High Quality Liquid Sukūk: Relevance, Practice, and Empirical Research in the Context of Rising Global Interest Rates
Abstract
Liquidity management has always been a major issue in Islamic banking. In the early years of the industry, a major problem was a general tendency toward excess liquidity. In the future, the main issue in the context of depressed oil prices, a rising global interest-rate environment, and a tightened regulatory landscape under Basel III is likely to be a relative scarcity of high quality liquid assets (HQLA), or high quality liquid sukūk (Note 1). The incoming U.S. Treasury secretary Steven Mnuchin has already indicated that the Trump administration’s plans could rapidly turbocharge the U.S. economy, thereby altering the prevailing low-interest rate dynamic at the U.S. Federal Reserve (“U.S. Fed”), leading many to anticipate higher interest rates (Wigglesworth & Moore, 2016).
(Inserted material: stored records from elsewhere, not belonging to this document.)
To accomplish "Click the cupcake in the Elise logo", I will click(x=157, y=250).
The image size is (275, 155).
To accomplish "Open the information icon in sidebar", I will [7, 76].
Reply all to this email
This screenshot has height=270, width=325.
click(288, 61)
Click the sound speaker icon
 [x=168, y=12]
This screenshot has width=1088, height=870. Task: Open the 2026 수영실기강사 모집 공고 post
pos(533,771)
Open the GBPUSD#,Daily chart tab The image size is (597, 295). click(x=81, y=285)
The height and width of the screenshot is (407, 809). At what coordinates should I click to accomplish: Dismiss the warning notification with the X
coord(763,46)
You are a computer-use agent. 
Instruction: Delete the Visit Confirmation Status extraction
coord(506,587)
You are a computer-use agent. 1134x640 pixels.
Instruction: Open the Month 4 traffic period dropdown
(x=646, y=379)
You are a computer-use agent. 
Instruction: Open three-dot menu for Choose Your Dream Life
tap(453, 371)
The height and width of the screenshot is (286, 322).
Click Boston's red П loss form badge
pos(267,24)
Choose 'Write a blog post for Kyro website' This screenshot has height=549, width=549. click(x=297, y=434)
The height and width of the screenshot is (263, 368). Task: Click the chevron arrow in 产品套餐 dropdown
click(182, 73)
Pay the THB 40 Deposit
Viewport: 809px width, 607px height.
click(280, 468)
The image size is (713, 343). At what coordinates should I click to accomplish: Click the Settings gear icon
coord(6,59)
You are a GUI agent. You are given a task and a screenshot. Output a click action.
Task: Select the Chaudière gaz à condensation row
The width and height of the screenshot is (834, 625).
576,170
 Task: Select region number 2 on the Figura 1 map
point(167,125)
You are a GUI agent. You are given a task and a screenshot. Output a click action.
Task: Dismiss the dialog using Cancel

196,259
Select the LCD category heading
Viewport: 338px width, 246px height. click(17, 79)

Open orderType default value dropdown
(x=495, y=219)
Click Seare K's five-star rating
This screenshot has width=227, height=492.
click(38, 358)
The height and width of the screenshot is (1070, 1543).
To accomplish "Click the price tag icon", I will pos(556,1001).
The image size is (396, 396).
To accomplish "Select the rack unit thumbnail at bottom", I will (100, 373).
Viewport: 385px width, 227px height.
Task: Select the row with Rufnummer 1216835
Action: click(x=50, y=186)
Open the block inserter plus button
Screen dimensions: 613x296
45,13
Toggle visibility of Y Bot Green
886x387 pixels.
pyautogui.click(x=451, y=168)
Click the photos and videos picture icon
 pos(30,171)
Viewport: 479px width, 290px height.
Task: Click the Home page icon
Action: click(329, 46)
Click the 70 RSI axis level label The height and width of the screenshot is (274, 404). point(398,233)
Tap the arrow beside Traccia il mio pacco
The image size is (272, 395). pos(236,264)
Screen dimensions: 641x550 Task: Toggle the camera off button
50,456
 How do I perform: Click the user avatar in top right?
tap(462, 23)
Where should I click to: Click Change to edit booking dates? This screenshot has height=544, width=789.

Among the available liquidity management instruments in Islamic banking, only sukūk of a particular type meet the requirements of HQLA (in principle) as defined by the Basel Committee and adapted for Islamic finance by the IFSB (Islamic Financial Services Board). Candidates for HQLA are only international sukūk, i.e. sukūk that are issued in an international currency, listed, and traded not only locally but also internationally. Sovereigns and international institutions such as the IDB have issued almost all sukūk of this caliber. In this paper, we will make empirically informed qualitative projections on the outlook for HQL (high quality liquid) sukūk in the context of a rising global interest-rate environment.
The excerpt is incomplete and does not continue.